How I became involved in the Review by Kathleen Taylor

I was asked to be part of the Children and Young Persons Advisory Group because of my lived experience as a parent carer and it is something that I very much want to contribute to. I also work with carers as part of my role at the Mental Welfare Commission but am personally on my third trip through CAMHS with my children so feel my lived experience is extensive and valuable.

It can be hard to accurately describe experiences from a caring perspective because, by default, the experiences are often not ours alone. We must protect those we care for, their confidentiality, privacy and need for autonomy and respect.

Most parents, however, will do anything for their children and to watch your child suffer must be one of the worst experiences we can have.
Being excluded from the process to try and help them can be intolerable and damaging.

In my experience confidentiality, while important, can unfortunately be used as a barrier to communication among children, professionals and families.
Assuming a family is caring and has the best interests of a child at heart is not the default position in mental health settings. Unfortunately, there is still a blame culture felt by many families who feel judged, patronised and dismissed.

For young people with ongoing mental health problems, including families from the outset, unless they are shown to be part of the problem, would have many advantages not least that staff could approach individuals with a spirit of openness rather than mistrust when discussing information sharing.
In this way, we can move towards preserving vital relationships within families to allow them to care for their child moving forward.

The legislation we are discussing provides safeguards for the minority of children who are detained but most young people who have serious mental health problems are in the community.
Parents have the lifelong responsibility for negotiating with organisations including mental health services, education, social services, DWP and employment agencies for their child and it makes no sense to exclude them in any way.
The suspicion and secrecy that can surround information sharing is at best unhelpful but can seriously damage family relationships
Appropriate help needs to be guaranteed for these young people, many of whom will have missed long periods of education, to move forward with life and maximise their potential.
Help must also be available for their families who may well be coping with many other challenges including jobs, unemployment and other children.
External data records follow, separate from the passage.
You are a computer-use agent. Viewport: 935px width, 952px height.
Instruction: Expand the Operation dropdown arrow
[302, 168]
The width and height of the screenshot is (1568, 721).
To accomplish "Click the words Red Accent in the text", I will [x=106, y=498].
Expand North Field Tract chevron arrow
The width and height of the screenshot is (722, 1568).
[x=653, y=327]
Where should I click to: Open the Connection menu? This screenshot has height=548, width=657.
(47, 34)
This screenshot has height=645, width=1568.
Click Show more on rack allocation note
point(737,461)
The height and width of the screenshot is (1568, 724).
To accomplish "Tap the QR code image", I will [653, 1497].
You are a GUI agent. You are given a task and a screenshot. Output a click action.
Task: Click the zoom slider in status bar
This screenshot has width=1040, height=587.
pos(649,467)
An absence of acute symptoms does not mean recovery and we owe it to these young people to help them forge a meaningful path through life. This support needs to be meaningful and must be carried on through transition and into adult services.
My experience has shown that this is sadly not the case.

My hope is that we can use this process to help improve the care we give to our young people with mental health problems and safeguard their rights to a future while supporting their families.